### ENTRIES
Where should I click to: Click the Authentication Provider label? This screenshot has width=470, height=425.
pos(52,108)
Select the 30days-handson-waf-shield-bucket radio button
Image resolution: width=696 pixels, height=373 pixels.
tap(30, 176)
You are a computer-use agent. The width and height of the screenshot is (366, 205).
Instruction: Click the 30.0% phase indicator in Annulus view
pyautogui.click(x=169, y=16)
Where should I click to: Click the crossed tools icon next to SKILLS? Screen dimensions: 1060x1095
==
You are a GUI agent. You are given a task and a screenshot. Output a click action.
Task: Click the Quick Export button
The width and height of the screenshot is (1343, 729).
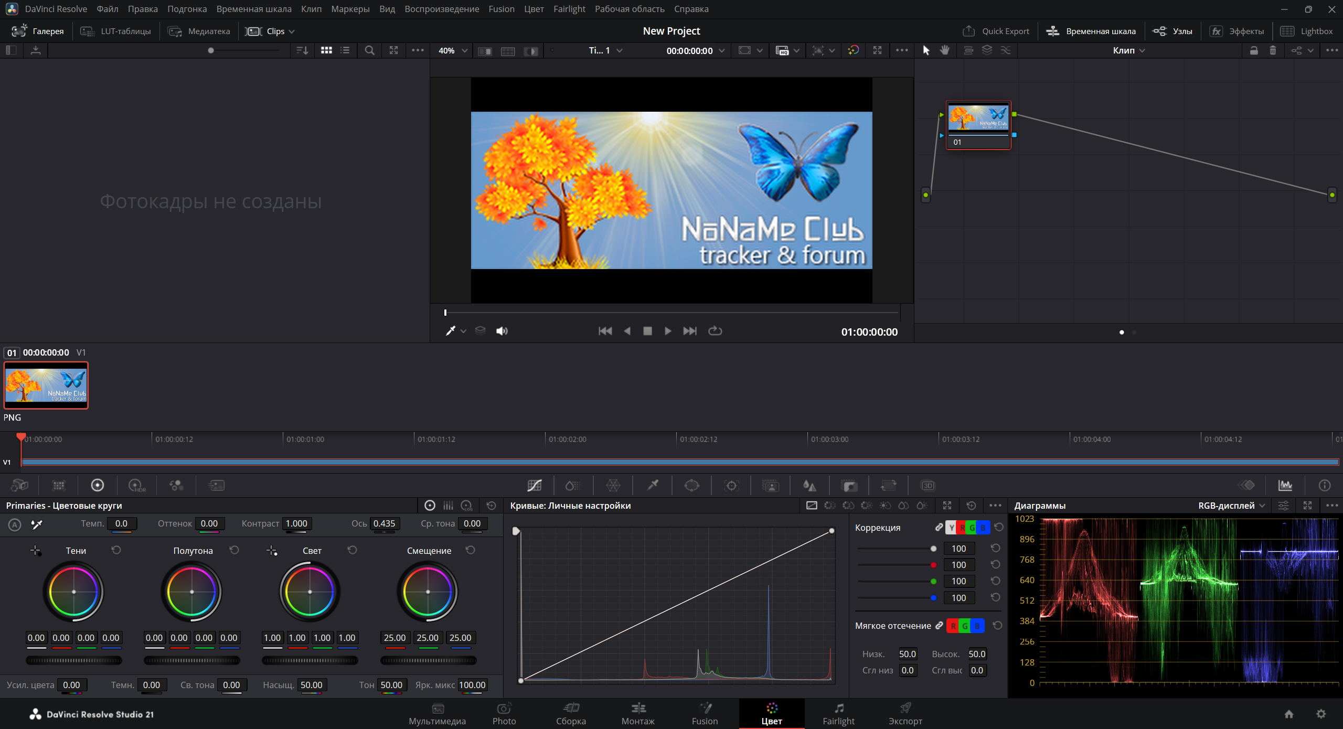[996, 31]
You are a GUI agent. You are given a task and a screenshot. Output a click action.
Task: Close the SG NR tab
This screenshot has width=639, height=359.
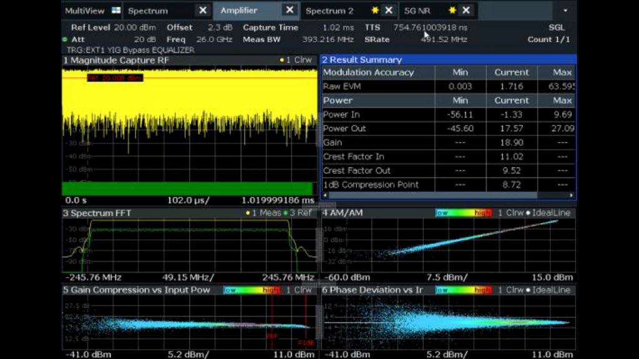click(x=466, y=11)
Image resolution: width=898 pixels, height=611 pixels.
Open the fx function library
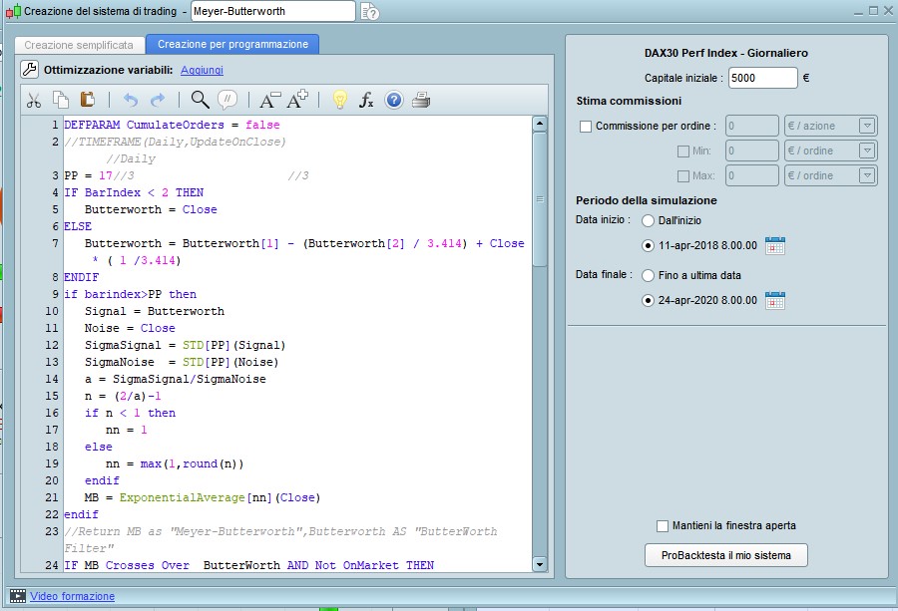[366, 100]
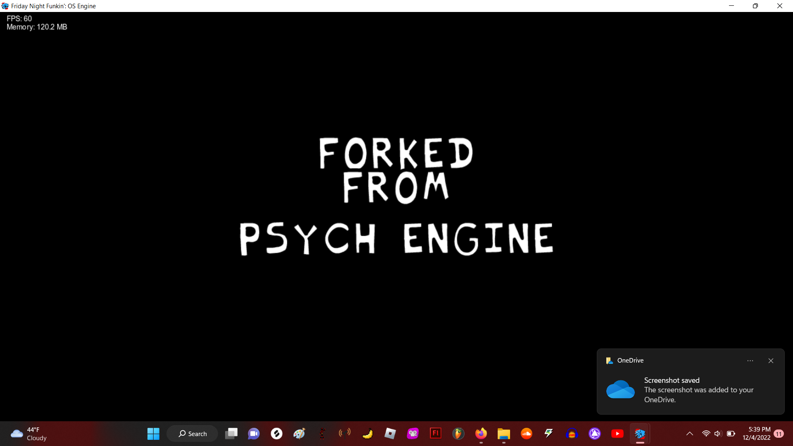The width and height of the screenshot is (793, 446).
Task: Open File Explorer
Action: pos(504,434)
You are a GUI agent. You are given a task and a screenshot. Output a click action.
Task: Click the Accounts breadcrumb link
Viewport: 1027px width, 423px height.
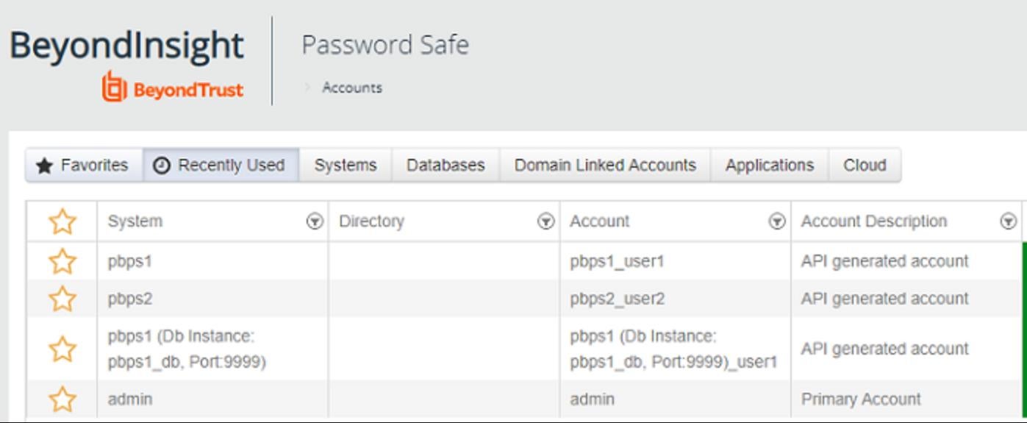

### EXERCISE
Output the records again unchanged, beginning with the line that contains "Select the 30days-handson-waf-shield-bucket" and continuing through the line that contains "Where should I click to: Click the crossed".

### THE OUTPUT
Select the 30days-handson-waf-shield-bucket radio button
Image resolution: width=696 pixels, height=373 pixels.
tap(30, 176)
You are a computer-use agent. The width and height of the screenshot is (366, 205).
Instruction: Click the 30.0% phase indicator in Annulus view
pyautogui.click(x=169, y=16)
Where should I click to: Click the crossed tools icon next to SKILLS? Screen dimensions: 1060x1095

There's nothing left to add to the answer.